Bookmarkable Pages with JSF

In many applications it is a requirement to link to pages that accept arguments via HTTP-GET parameters. Over the last few months I've been working with Seam quite a bit, where it is pretty easy to create bookmarkable pages. In fact, this use case is so common that it is discussed in the introductory chapter of Seam's documentation.

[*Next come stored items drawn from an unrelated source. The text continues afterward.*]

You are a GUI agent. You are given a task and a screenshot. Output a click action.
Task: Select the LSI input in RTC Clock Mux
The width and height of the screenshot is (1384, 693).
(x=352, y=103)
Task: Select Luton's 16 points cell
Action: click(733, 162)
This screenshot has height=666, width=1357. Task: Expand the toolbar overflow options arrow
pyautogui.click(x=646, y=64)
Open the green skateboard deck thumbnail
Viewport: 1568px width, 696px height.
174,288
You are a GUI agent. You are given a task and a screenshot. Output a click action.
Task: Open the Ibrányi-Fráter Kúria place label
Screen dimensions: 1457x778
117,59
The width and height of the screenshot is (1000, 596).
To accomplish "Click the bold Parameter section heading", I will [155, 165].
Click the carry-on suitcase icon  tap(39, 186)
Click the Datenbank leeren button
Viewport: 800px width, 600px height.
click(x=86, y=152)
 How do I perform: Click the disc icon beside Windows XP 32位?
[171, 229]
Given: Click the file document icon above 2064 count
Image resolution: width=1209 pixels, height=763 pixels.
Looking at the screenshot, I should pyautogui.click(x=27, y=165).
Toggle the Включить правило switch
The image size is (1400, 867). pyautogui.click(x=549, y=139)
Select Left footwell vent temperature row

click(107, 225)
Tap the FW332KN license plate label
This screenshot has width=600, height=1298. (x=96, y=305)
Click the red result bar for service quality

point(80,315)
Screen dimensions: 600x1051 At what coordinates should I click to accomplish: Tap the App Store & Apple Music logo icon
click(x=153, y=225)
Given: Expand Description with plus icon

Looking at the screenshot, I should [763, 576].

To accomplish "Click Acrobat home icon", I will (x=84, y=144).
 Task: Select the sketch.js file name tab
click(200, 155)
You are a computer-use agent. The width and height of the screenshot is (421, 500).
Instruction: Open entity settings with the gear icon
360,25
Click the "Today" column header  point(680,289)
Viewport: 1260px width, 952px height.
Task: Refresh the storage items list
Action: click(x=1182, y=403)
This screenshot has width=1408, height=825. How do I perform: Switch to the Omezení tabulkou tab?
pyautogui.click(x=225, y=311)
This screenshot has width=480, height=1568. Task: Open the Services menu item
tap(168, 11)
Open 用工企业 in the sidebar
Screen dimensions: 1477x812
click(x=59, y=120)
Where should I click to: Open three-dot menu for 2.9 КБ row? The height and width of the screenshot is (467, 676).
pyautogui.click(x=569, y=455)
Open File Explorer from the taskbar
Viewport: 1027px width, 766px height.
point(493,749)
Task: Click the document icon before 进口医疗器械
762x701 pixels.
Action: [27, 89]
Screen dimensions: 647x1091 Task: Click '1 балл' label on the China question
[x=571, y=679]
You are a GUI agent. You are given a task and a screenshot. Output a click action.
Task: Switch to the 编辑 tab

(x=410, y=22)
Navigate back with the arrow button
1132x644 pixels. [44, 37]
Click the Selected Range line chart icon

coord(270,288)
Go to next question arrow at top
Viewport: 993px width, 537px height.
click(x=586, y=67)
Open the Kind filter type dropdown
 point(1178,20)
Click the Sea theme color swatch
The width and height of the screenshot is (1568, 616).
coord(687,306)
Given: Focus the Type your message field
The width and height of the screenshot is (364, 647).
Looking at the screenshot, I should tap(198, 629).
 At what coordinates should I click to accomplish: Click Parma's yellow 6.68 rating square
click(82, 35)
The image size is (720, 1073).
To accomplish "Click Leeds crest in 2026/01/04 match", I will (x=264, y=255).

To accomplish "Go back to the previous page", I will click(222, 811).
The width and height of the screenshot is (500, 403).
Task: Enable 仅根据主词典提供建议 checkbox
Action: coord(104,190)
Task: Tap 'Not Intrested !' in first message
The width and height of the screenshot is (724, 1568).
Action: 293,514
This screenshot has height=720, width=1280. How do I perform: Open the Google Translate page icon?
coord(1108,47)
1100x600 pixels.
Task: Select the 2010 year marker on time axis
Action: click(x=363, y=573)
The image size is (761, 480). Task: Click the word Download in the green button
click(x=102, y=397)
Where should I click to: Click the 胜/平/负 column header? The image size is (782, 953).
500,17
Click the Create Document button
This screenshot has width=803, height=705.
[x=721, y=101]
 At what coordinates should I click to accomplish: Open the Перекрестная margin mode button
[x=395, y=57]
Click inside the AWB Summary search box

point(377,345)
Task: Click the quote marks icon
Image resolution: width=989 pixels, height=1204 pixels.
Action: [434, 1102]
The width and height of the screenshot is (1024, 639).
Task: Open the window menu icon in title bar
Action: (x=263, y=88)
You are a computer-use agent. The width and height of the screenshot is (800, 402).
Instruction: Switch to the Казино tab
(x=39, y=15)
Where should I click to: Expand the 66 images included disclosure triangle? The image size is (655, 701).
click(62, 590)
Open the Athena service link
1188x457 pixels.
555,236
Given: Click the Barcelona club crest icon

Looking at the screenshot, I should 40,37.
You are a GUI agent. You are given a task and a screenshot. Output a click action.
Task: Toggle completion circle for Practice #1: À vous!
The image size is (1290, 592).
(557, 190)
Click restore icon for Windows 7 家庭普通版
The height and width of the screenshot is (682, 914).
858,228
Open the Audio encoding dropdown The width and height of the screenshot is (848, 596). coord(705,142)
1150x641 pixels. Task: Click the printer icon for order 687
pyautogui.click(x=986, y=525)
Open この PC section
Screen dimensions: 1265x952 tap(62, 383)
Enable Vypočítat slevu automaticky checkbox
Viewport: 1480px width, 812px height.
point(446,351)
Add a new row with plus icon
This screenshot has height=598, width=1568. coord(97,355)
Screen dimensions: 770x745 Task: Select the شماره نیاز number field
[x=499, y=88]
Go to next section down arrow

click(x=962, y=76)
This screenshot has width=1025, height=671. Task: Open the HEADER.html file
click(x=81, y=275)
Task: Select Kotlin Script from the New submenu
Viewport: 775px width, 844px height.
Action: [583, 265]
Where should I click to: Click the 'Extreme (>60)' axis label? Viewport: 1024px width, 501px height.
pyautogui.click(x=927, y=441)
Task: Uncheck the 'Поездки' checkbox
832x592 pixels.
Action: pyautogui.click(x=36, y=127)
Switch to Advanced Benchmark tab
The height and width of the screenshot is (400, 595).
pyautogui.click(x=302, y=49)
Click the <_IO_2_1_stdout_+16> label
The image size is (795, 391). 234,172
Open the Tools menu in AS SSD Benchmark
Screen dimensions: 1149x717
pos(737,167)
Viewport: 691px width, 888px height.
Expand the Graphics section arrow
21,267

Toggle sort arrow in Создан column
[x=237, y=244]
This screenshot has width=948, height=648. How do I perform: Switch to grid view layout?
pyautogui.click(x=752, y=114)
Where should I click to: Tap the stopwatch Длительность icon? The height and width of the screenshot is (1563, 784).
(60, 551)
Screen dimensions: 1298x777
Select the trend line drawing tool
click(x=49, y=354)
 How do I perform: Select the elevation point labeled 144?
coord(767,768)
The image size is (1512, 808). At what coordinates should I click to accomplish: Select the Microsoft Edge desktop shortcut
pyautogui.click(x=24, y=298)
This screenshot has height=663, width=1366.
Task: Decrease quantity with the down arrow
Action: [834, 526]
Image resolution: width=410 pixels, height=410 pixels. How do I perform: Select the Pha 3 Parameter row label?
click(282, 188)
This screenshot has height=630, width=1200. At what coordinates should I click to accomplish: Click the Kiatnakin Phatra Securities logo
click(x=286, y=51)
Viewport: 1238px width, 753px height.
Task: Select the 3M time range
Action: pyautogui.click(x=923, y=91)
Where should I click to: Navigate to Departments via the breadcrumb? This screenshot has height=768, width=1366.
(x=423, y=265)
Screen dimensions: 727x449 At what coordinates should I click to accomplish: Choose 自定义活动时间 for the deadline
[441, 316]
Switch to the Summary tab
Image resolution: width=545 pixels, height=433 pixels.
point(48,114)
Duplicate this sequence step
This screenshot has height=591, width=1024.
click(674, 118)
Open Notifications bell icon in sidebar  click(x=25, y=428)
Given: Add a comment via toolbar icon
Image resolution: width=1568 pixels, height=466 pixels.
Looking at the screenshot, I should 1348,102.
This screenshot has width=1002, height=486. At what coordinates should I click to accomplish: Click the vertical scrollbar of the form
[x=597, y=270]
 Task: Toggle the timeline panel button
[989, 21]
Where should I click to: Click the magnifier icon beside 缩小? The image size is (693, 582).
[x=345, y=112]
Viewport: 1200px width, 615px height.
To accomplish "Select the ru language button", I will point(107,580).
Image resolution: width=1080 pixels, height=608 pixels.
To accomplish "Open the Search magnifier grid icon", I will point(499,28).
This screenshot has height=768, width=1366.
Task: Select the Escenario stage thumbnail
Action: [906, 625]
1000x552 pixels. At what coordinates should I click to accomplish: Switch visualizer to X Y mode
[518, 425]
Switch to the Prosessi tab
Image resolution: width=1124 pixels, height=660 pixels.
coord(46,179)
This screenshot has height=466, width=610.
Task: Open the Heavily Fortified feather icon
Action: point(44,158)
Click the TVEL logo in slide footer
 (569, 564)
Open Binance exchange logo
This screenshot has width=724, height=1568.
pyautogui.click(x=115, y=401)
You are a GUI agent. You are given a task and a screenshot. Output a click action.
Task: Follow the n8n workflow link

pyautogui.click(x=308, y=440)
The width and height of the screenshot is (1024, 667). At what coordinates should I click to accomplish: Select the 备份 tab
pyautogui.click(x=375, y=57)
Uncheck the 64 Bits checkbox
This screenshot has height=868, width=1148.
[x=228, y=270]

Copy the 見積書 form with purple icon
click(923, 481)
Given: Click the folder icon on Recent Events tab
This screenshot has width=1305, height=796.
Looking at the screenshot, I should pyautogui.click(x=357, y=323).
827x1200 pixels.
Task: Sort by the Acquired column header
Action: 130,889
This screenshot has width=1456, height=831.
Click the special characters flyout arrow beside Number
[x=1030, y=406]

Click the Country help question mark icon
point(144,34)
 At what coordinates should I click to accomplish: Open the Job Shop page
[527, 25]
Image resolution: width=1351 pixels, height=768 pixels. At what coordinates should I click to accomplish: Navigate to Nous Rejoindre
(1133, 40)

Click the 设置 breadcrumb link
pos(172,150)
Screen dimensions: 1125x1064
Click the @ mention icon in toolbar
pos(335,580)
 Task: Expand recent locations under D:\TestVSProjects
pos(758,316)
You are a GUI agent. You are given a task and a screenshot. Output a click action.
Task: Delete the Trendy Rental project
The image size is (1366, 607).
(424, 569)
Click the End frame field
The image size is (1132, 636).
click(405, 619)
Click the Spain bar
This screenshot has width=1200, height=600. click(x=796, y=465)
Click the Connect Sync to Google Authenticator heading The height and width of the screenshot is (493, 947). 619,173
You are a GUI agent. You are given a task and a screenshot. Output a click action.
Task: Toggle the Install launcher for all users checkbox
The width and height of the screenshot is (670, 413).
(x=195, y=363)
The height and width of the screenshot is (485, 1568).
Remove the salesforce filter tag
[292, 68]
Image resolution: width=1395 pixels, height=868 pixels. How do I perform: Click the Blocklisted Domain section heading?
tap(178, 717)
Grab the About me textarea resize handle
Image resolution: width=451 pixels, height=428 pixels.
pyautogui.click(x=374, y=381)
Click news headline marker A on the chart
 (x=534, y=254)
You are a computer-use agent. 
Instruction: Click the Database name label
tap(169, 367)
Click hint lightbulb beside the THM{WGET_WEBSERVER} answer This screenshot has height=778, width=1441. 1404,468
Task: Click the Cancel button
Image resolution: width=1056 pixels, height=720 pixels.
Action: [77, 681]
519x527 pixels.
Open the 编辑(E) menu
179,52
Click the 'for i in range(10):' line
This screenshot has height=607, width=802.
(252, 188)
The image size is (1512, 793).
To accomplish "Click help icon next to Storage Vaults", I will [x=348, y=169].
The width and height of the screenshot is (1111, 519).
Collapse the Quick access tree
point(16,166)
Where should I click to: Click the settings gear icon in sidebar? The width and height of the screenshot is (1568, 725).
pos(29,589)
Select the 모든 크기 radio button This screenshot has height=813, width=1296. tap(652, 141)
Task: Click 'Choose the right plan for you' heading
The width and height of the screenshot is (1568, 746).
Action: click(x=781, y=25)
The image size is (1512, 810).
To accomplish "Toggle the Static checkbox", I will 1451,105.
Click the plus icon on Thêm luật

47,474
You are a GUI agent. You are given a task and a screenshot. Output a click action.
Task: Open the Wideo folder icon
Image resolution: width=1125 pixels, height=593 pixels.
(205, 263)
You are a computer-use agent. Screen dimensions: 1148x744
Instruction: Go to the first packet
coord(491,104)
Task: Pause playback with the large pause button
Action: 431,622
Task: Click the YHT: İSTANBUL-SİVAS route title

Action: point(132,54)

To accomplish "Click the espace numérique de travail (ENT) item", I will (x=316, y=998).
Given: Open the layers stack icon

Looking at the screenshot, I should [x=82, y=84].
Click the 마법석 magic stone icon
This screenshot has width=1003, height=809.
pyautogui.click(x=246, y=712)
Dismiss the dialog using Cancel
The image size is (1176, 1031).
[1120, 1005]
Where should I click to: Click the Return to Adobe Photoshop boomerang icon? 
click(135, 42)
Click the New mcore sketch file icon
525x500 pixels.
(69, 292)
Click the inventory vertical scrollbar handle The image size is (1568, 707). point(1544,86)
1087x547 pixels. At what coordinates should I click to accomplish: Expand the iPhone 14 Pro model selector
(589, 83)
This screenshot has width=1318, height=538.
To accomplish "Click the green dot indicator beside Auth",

In plain JSF, you don't have the fancy features pages.xml provides. The solution lies in the managed bean facility. You configure a managed property which receives a parameter from the request:

<managed-bean>
  <managed-bean-name>entityView</managed-bean-name>
  <managed-bean-class>EntityView</managed-bean-class>
  <managed-bean-scope>request</managed-bean-scope>
  <managed-property>
    <property-name>id</property-name>
    <property-class>java.lang.Integer</property-class>
    <value>#{param.id}</value>
  </managed-property>
</managed-bean>

In this example, an id request parameter is mapped to EntityView's id property. The EntityView class looks something like this:

class EntityView {
  private Integer id;

  public Integer getId() {
    return this.id;
  }

  public void setId(Integer id) {
    this.id = id;
  }

  public Entity getEntity() {
    // use the id attribute to load the entity
  }
}

The getEntity() retrieves the Entity object (probably from a database) and returns it to the calling JSP or Facelets page (#{entityView.entity}). The EntityView can also be used to provide wrapper code for display purposes, like turning Lists into ListDataModels.

Note that getEntity() may be called multiple times during the JSF lifecycle, so it makes sense to cache the Entity object in the EntityView. Also make sure to provide an exception handling page in case the passed in parameter is no integer.